Гурт выложил на стол восемьдесят цехинов, а Исаак, медленно пересчитав деньги, выдал ему расписку в получении коня и денег за доспехи.
У еврея руки дрожали от радости, пока он завертывал первые семьдесят золотых монет; последний десяток он считал гораздо медленнее, разговаривая все время о посторонних предметах, и по одной спускал монеты в кошель. Казалось, что скаредность борется в нем с лучшими чувствами, побуждая опускать в кошель цехин за цехином, в то время как совесть внушает, что надо хоть часть возвратить благодетелю или по крайней мере наградить его слугу. Речь Исаака была примерно такой:
– Семьдесят один, семьдесят два; твой хозяин – хороший юноша… Семьдесят три… Что и говорить, превосходный молодой человек… Семьдесят четыре… Эта монета немножко обточена сбоку… Семьдесят пять… А эта и вовсе легкая… Семьдесят шесть… Если твоему хозяину понадобятся деньги, пускай обращается прямо к Исааку… Семьдесят семь… То есть, конечно, с благонадежным обеспечением…

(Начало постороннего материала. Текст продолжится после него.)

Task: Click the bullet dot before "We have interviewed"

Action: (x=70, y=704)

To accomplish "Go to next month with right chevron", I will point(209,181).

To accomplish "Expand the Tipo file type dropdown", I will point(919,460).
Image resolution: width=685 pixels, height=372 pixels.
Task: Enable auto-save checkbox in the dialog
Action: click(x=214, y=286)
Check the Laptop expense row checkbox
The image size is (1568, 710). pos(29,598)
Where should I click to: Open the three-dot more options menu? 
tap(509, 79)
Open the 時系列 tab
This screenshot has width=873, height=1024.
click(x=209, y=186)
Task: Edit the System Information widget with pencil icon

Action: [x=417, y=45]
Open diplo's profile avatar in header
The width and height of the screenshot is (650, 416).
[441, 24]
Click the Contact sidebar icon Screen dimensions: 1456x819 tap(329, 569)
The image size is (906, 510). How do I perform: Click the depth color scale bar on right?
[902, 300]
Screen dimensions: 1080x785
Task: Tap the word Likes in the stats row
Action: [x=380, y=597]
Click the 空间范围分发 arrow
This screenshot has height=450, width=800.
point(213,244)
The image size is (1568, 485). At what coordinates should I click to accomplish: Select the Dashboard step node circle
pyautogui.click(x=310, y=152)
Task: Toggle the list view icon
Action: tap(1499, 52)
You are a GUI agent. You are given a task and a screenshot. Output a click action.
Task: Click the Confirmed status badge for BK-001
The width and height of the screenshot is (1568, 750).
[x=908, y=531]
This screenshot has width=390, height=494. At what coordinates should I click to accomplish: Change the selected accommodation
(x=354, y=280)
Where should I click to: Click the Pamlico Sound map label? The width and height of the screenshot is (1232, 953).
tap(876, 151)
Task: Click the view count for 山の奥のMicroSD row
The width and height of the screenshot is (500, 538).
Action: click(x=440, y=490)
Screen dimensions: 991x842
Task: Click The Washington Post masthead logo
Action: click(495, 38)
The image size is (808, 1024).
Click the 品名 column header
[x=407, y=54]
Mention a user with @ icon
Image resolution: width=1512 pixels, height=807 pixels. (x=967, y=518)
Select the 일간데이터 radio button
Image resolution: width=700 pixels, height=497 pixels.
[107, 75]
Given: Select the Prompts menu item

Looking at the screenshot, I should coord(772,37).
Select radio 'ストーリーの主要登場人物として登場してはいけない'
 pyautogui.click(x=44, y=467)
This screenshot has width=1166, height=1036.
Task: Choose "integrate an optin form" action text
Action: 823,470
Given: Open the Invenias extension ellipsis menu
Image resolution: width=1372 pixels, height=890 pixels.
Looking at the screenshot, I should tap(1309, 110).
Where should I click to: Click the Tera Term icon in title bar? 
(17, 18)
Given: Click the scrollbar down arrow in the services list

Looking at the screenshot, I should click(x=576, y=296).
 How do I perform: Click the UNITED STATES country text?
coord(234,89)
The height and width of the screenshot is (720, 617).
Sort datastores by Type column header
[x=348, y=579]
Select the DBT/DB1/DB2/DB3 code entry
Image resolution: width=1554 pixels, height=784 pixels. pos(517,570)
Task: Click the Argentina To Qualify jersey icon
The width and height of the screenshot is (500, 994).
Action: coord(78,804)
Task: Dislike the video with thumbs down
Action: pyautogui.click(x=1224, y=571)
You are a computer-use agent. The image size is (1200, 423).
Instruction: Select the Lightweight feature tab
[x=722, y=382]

Тут он помолчал, и Гурт уже надеялся, что остальные три монеты избегнут участи предыдущих.
Однако счет возобновился:
– Семьдесят восемь… И ты тоже славный парень… Семьдесят девять… И, без сомнения, заслуживаешь награды.
Тут Исаак запнулся и поглядел на последний цехин, намереваясь подарить его Гурту. Он подержал его на весу, покачал на кончике пальца, подбросил на стол, прислушиваясь к тому, как он зазвенит. Если бы монета издала тупой звук, если бы она оказалась хоть на волос легче, чем следовало, великодушие одержало бы верх; но, к несчастью для Гурта, цехин покатился звонко, светился ярко, был новой чеканки и даже на одно зерно тяжелее узаконенного веса. У Исаака не хватило духу расстаться с ним, и он, как бы в рассеянности, уронил его в свой кошель, сказав:
– Восемьдесят штук; надеюсь, что твой хозяин щедро наградит тебя. Однако ж, – прибавил он, пристально глядя на мешок, бывший у Гурта, – у тебя тут, наверное, еще есть деньги?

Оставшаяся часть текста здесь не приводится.